§ WORK REQUEST
Every line that contains the word "Share" should be copied from the records below.

§ RECORD EXTRACTS
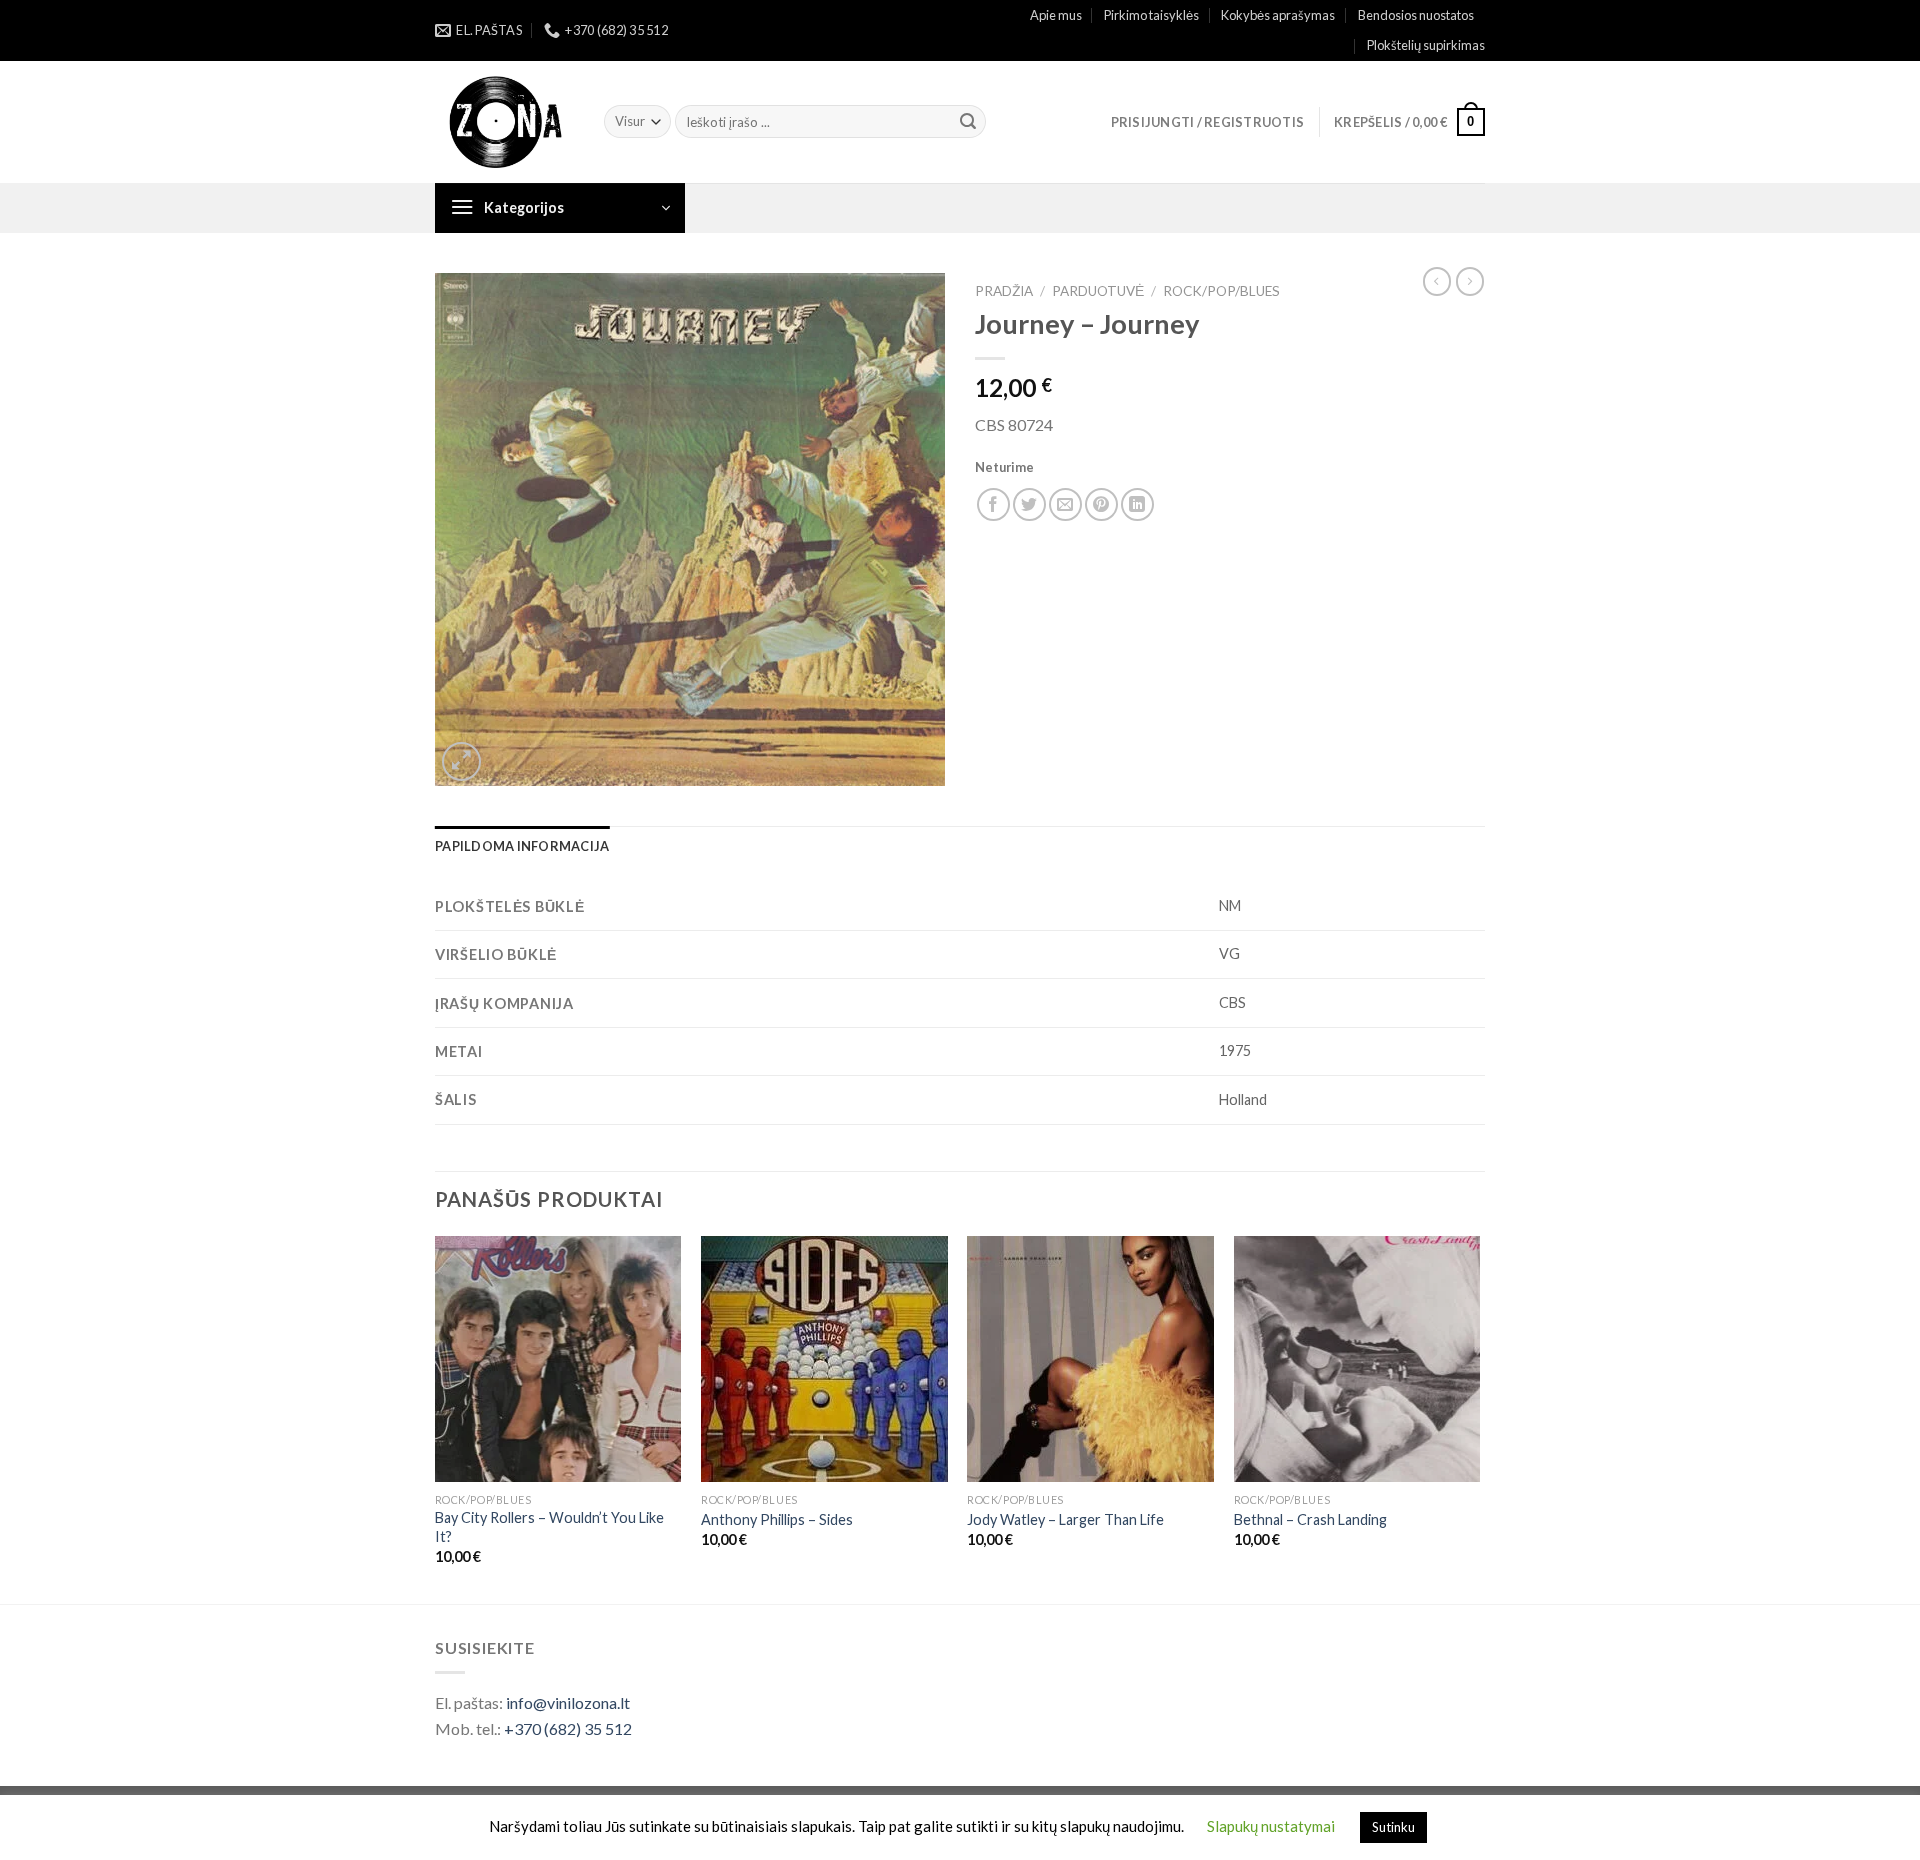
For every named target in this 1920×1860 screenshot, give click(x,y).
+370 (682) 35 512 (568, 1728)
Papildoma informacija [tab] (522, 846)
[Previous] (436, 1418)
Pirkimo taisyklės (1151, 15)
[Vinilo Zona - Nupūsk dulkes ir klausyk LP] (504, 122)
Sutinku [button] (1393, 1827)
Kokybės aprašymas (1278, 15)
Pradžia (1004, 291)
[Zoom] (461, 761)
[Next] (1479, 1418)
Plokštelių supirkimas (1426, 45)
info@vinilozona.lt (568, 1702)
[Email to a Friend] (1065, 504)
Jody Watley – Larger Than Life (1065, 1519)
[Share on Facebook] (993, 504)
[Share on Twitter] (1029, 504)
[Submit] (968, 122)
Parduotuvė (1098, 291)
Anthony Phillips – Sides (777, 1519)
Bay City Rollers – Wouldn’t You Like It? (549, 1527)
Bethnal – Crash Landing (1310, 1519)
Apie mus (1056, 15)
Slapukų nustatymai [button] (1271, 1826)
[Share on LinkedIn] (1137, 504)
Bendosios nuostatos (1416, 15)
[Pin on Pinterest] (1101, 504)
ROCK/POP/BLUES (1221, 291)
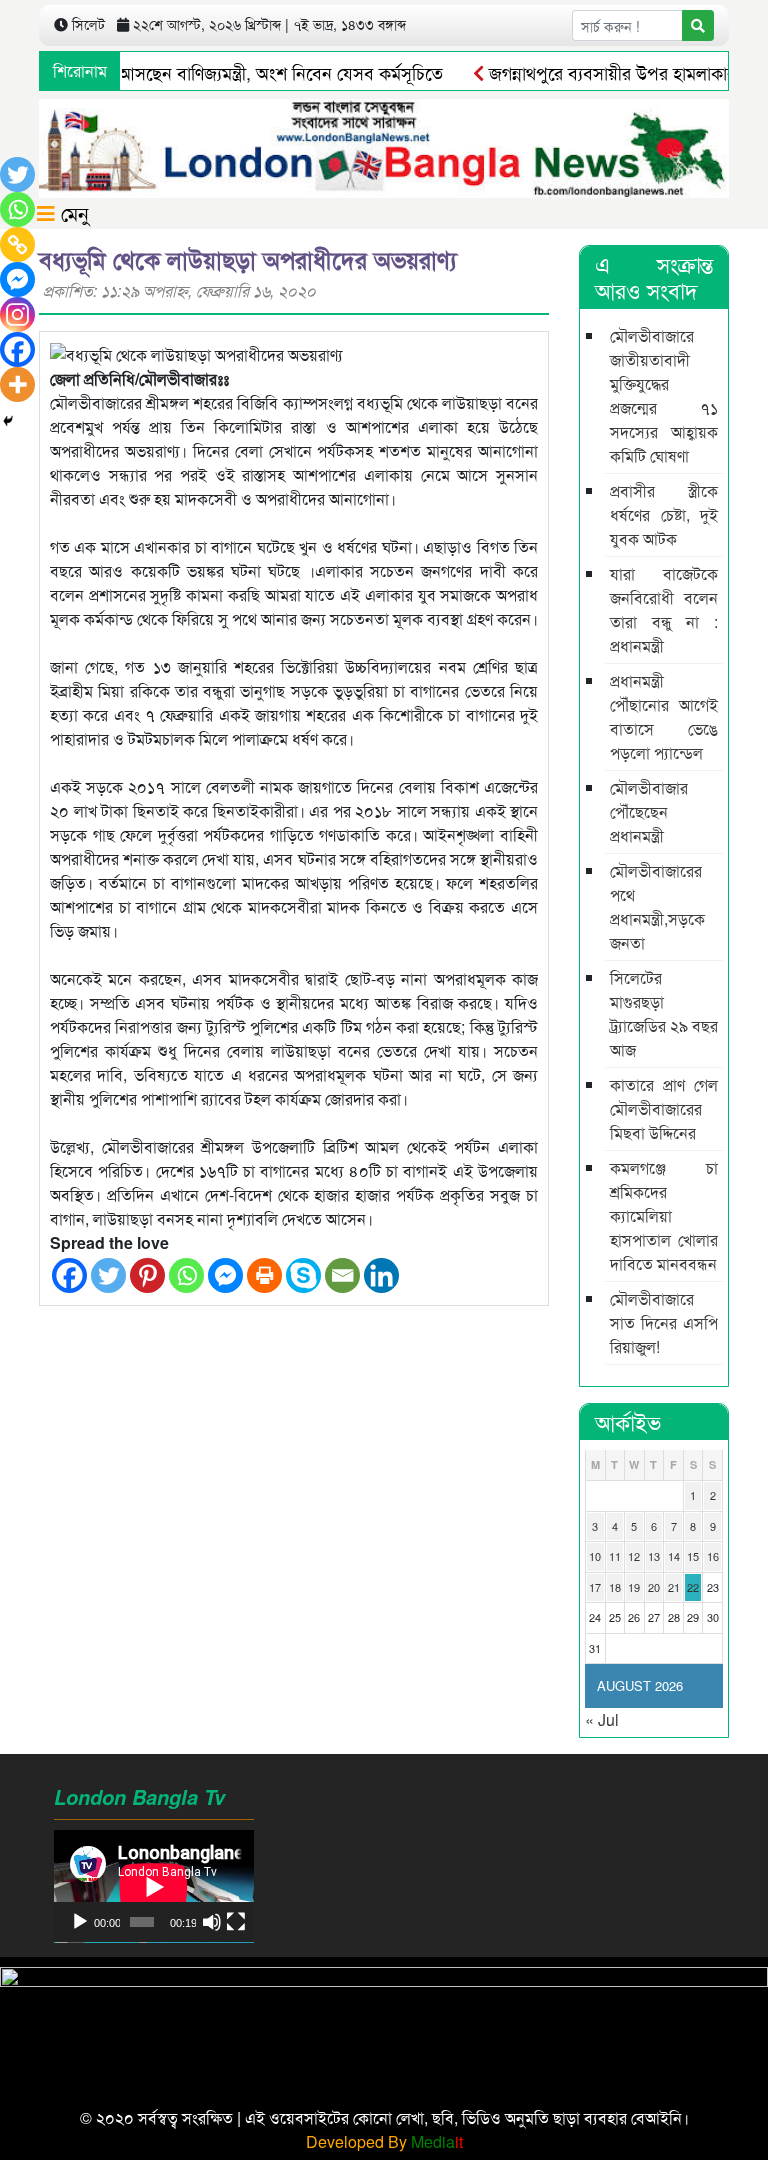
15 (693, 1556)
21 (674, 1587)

§ ANSWER TO THE PROBLEM
[Share on Facebook] (993, 504)
[Share on Twitter] (1029, 504)
[Share on LinkedIn] (1137, 504)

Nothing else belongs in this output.